Продолжите отрывок интервью о Sulzer и российском рынке, дописав текст сразу после его последней реплики.

***** ОТРЫВОК *****

Здесь скрыта очень важная часть истории, связанная с штрафом на 40 млн франков. Когда суд принял решение в нашу пользу, стало ясно, что не прав оппонент. В глазах тысяч людей, которые работают в компании, и населения, которое живет вокруг, диспозиция поменялась фундаментально. А дальше, когда случился кризис и мы вытащили Oerlikon из той ситуации, в которой он оказался, это было положительно воспринято и оценено швейцарцами. Поэтому сейчас отношение к нам и внутри бизнеса, и снаружи другое.


Если же говорить о том, что может дать России Sulzer, это прежде всего турбины, насосы и оборудование для нефтехимии. Найти еще одну шестую часть суши с гигантской, но руинизированной инфраструктурой в мире сложно. Это просто как характеристика емкости нашего рынка.


Приоритетный рынок


— Получается, что рынок огромен.


— Именно. Вот мы модернизируем объекты инфраструктуры. Это транспортные насосы, это насосы поддержания пластового давления, это питательные насосы для электростанций. Длиннее трубопроводов, чем в России, в мире нет. Стареющих электростанций неремонтированных тоже нет. Поэтому объем рынка швейцарцами точно недооценен. И переоценена сложность входа на него, включая коррупционную составляющую, гипертрофированно воспринимаемую ими.


— Вы думаете, она была переоценена швейцарцами — коррупционная составляющая?

***** ИСХОДНЫЕ ДАННЫЕ *****

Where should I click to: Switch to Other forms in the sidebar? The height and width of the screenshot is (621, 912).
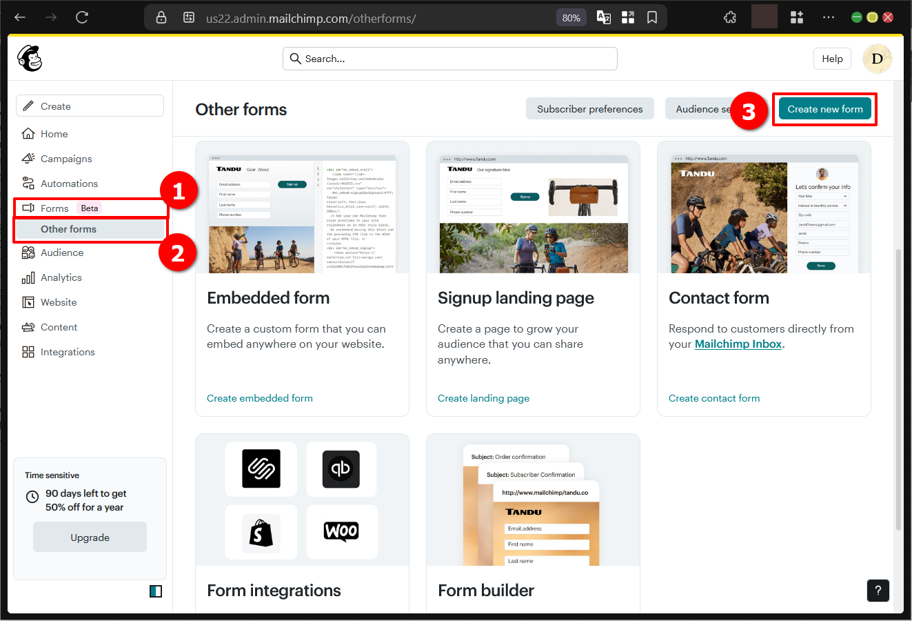point(69,228)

*****

# ПИСЬМЕННЫЙ ОТВЕТ
— Это вообще очень сложная штука. Есть коррупция как некое вселенское зло. А начинаешь ее раздвигать... Зачастую ведь коррупция заключается в том, что водители платят деньги гаишникам, потому что правила нарушают. Не нарушай и не плати. С той коррупционной составляющей, с которой сталкивается бизнес, зачастую что получается? Что, если ты экономишь на бюджетах, связанных с технической поддержкой, сертификацией и прочим, а искушения такие есть, то ты платишь. Ты вот на этом не экономь, ты делай, что необходимо. Любой нормальный заказчик сегодня, когда к нему приходишь и говоришь, что у меня высокотехнологичный продукт, говорит: «Покажи мне, как ты его обслуживать будешь?» Можно ответить, что мне нечем, я в Германии базируюсь. Тогда тебе будут улыбаться и подмаргивать. Но можно сказать, что вот у нас сервис-центр, вот у нас ремонтно-механическое производство, вот у нас обученный персонал, сертифицированный в России, и вот у нас подтверждения от всех Ростехнадзоров. Тогда подмаргивать уже не будут. Правда?


— Не знаю, может быть, и будут, но уже менее уверенно.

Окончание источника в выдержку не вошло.